As a first experiment, we conducted a cooperative behavior simulation experiment in which multiple agents share a path and avoid each other’s path at a narrow place along the way, in order to test the effectiveness of the agent model that uses multiple strategies.

In a real-time simulation, the behavior changes as time passes before the agent confirms and judges the behavior of the opponent who want to go in the opposite direction. Therefore, in this study, we simulated in a grid environment. The corridor is a square space consisting of 17 corridors with a width of 2 and a side length of 17, with two narrow points on all side (Figure 1). Agents rotate clockwise and counterclockwise. There are three agents in each direction. Black and white circles in the figure represent the initial placement of agents in two types of directions. Black agents go clockwise.

The agent can observe 2 squares in front, left, right, and one square behind an agent (Figure 2). There are four types of states for each square that an agent can distinguish: empty, wall, clockwise agent, and counterclockwise agent. In each state, the agent chooses to move forward or backward, turn left or right, or stop. The decisions of agents at each step are made before all agents act, and the order of action is determined at random.

In a human–agent collision avoidance experiment [2] in a continuous space, it was suggested that humans were reading the strategy that an agent was following from the difference in an agent action. However, as the interaction was only done once per trial per agent, it was not clear if the same opponent could respond to different strategies. Therefore, in this experiment, we prepared an environment in which agents can pass each other many times by going around the corridor in one trial and take cooperative action again with others whose strategy has changed. The field of an agent view is set to a range of 2 squares in front, which can distinguish between the state where an agent in opposite direction is near and the state where there is no other person in the way.

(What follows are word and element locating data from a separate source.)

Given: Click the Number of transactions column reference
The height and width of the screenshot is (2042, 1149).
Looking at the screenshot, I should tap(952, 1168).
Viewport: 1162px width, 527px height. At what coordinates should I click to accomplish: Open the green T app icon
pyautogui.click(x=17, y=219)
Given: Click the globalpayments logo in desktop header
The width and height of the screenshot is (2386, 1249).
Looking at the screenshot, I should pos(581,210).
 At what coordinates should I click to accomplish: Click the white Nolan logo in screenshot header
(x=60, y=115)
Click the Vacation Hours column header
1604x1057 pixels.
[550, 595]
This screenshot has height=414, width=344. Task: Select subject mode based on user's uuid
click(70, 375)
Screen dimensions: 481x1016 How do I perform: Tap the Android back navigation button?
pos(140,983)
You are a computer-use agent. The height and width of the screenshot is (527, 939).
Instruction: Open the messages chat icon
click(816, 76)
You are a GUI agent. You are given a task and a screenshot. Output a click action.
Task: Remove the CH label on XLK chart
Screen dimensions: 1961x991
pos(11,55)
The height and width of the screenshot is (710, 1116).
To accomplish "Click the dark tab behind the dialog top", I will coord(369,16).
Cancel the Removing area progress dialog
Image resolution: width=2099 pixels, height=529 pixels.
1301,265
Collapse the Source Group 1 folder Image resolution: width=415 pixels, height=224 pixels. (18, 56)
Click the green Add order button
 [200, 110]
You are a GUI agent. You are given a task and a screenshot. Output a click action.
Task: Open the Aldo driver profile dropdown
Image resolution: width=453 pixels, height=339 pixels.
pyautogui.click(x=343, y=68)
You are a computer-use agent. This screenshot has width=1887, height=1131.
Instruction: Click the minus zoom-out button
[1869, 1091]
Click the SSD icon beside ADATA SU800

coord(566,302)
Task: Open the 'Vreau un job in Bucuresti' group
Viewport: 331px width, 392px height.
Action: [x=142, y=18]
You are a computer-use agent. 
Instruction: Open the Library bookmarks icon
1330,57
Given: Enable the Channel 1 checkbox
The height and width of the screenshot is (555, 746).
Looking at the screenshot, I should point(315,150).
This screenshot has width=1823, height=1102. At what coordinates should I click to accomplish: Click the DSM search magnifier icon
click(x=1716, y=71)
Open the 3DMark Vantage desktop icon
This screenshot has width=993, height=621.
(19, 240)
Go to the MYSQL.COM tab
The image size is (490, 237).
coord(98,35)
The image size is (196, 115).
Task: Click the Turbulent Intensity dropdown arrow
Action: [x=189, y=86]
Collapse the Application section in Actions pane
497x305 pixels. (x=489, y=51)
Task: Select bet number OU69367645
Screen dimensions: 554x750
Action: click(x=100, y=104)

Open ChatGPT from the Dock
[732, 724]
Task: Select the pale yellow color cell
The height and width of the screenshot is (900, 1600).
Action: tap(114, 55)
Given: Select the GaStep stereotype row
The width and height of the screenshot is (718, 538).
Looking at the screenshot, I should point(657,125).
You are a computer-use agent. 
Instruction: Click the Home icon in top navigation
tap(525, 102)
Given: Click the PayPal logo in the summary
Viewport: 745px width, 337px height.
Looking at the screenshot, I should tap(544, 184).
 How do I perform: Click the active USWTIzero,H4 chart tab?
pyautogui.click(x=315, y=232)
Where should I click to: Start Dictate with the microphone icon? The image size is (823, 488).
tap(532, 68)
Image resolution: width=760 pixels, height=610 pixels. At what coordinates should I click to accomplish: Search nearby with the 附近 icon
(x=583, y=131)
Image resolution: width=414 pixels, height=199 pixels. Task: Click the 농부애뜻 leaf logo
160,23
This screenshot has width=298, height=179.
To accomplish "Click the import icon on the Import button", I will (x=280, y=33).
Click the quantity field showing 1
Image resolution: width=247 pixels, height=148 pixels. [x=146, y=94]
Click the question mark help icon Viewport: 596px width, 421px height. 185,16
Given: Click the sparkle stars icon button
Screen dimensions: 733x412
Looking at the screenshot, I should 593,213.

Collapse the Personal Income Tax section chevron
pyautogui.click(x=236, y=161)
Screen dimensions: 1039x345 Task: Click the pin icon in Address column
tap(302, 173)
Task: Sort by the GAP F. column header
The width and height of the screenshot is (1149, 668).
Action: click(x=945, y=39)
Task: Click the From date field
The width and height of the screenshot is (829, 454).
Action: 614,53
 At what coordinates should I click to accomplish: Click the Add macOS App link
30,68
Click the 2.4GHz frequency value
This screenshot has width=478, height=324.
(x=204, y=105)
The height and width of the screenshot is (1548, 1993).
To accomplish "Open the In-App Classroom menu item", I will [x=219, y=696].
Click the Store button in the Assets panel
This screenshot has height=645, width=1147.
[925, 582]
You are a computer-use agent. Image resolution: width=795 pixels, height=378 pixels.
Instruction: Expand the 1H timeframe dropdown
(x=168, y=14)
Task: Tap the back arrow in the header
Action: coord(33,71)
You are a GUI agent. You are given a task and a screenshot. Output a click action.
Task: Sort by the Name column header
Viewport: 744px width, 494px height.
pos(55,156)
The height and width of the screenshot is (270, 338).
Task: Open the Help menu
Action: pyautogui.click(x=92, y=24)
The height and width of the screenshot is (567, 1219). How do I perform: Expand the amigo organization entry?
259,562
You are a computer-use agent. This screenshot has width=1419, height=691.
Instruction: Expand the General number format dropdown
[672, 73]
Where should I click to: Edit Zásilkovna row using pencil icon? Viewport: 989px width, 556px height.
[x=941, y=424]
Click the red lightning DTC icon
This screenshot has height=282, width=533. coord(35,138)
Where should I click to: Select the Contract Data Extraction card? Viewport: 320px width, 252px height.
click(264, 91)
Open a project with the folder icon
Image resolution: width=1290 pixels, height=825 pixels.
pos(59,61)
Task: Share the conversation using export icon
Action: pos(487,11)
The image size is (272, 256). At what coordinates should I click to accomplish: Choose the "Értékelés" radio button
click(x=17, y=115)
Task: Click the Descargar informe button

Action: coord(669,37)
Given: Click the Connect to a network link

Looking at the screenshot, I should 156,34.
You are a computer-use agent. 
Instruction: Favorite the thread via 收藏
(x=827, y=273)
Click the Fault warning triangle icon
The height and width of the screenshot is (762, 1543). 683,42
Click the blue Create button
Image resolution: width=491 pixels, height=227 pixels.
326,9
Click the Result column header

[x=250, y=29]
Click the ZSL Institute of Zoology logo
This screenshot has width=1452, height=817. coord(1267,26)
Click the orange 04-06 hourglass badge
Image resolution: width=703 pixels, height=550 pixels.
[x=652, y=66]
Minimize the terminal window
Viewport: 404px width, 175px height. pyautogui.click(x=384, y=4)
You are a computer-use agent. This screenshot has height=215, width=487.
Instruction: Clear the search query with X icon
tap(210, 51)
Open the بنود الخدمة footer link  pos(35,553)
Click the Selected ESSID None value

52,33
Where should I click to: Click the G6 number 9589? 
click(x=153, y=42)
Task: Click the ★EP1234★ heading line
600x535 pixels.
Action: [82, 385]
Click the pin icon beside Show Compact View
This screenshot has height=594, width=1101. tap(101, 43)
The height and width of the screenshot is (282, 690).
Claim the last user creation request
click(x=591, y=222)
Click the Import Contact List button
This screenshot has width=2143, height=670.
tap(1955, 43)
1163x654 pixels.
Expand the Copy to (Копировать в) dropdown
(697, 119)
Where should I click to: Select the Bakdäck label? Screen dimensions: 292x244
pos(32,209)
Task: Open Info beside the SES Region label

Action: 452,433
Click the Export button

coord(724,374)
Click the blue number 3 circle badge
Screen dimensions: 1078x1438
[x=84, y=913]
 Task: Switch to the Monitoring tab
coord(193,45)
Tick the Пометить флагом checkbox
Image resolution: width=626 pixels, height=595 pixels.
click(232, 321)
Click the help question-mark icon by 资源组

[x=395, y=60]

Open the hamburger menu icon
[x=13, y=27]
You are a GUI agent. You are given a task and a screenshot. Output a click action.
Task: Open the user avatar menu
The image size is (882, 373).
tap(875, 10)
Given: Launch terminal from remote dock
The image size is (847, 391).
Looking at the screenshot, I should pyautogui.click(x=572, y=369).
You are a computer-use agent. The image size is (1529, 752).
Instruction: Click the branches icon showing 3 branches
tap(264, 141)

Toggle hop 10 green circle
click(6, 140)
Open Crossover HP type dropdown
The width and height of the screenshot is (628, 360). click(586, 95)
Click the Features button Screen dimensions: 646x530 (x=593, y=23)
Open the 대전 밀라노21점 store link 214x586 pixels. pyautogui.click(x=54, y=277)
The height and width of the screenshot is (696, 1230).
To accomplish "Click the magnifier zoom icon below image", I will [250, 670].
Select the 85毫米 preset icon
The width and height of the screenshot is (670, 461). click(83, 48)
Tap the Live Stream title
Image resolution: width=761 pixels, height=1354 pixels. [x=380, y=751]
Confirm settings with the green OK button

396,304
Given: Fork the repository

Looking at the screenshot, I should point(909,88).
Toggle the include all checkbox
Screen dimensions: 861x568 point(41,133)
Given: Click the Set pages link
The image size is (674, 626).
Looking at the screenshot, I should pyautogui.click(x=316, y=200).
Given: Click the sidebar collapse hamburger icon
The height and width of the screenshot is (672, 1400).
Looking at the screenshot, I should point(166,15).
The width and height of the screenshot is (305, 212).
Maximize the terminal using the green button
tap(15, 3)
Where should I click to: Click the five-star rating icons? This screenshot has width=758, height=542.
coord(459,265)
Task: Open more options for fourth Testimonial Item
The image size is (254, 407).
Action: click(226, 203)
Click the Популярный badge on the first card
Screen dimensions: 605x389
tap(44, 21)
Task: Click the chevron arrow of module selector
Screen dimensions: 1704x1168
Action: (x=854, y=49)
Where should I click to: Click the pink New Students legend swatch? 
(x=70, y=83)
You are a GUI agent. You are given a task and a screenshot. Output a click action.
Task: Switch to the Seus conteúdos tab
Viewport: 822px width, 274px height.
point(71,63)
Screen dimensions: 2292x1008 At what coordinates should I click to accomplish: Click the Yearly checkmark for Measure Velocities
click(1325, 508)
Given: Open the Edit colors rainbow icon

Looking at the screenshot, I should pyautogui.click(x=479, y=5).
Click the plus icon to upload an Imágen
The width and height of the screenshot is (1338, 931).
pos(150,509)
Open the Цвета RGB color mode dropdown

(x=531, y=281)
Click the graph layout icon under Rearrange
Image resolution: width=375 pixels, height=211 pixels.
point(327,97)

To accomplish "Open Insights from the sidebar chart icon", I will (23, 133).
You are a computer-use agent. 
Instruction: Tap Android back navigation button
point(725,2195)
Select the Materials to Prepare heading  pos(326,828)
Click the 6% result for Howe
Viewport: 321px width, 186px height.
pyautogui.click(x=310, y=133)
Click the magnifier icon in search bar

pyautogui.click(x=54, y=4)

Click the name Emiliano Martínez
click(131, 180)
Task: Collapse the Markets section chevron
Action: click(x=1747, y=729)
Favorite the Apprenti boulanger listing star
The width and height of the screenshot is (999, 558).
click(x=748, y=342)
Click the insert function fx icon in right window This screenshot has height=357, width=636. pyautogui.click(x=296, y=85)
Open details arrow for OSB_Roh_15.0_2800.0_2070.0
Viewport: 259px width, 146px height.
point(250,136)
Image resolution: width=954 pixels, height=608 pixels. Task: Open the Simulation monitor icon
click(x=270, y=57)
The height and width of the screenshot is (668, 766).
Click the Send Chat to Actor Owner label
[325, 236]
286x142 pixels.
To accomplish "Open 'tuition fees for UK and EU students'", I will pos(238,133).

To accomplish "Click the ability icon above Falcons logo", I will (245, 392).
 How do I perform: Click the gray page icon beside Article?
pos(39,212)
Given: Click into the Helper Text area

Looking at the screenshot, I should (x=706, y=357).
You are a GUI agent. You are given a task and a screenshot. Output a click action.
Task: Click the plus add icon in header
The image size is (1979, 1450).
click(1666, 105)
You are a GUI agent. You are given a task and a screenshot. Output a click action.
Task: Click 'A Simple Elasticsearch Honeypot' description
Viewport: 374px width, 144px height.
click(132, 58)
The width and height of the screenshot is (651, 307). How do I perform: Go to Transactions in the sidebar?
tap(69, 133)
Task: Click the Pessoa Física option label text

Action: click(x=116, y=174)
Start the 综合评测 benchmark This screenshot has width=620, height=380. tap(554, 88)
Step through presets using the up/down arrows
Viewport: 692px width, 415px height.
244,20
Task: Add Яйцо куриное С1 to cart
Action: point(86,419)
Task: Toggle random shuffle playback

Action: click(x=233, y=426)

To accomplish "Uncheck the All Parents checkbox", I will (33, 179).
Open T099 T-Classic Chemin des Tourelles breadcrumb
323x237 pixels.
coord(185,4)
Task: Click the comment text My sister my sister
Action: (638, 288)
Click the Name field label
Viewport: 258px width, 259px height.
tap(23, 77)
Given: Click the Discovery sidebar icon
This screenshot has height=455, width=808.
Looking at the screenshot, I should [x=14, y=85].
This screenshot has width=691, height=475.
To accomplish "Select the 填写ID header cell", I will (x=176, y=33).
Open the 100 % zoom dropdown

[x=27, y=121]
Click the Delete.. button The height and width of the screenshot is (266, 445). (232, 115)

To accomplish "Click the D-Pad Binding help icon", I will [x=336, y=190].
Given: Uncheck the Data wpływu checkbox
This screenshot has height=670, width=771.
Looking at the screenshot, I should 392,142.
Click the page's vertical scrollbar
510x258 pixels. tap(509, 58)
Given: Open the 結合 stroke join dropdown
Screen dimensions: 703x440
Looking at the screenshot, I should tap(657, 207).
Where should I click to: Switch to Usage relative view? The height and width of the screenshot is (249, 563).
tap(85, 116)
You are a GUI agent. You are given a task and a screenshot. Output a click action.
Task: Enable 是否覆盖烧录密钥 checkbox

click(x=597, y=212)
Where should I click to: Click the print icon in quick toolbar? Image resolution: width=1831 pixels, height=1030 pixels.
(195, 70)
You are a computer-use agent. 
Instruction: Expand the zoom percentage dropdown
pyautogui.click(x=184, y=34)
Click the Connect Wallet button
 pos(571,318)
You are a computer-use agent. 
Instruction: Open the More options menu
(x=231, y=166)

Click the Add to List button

In this experiment, we used Q-learning, a method of reinforcement learning, to learn the agent’s behavior. In Q-learning, the state in which an agent is placed and the action value that the agent can act in that state are given as Q value. By updating the Q value each time an action is taken, an agent that learns an effective action according to the state that is realized. The value of an action is obtained from a reward r obtained by taking that action and the value of a transition destination state multiplied by a discount rate $\gamma$. The learning rate $\alpha$ is used to adjust how much the newly obtained value is reflected in Q value Equation (1).

$$\begin{array}{c}\hfill \delta =r_{t+1}+\gamma \underset{Q}{max}(s_{t+1},a)-Q(s_t,a_t)\end{array}$$

(1)

Table 1. Hyperparameters of experimental 1.

Trials	Episodes	Steps	Policy Function	Temperature Drops	Sub-Strategy Alpha
5	3000	500	softmax	500 episodes	same with meta-strategy

shows the hyperparameters of this experiment. The number of steps per trial was 500 for 3000 episodes. The discount rate was set at 0.9 and the learning rate was set at 0.05. Five trials were conducted for each learning method. A temperature-parameterized softmax is used to determine the action from the value function Equation (2). The temperature parameter T decreases linearly from 5 to 0.1 during the first 500 episodes and is fixed at 0.1 Equation (3).

$$\pi (s_t,a_t)=\frac{exp(Q(s_t,a_t)/T)}{{\Sigma }_{a\in A}exp(Q(s_t,a)/T)}$$

(2)

$$T=max(0.1+4.9\ast \frac{500-episode}{500},0.1)$$

(3)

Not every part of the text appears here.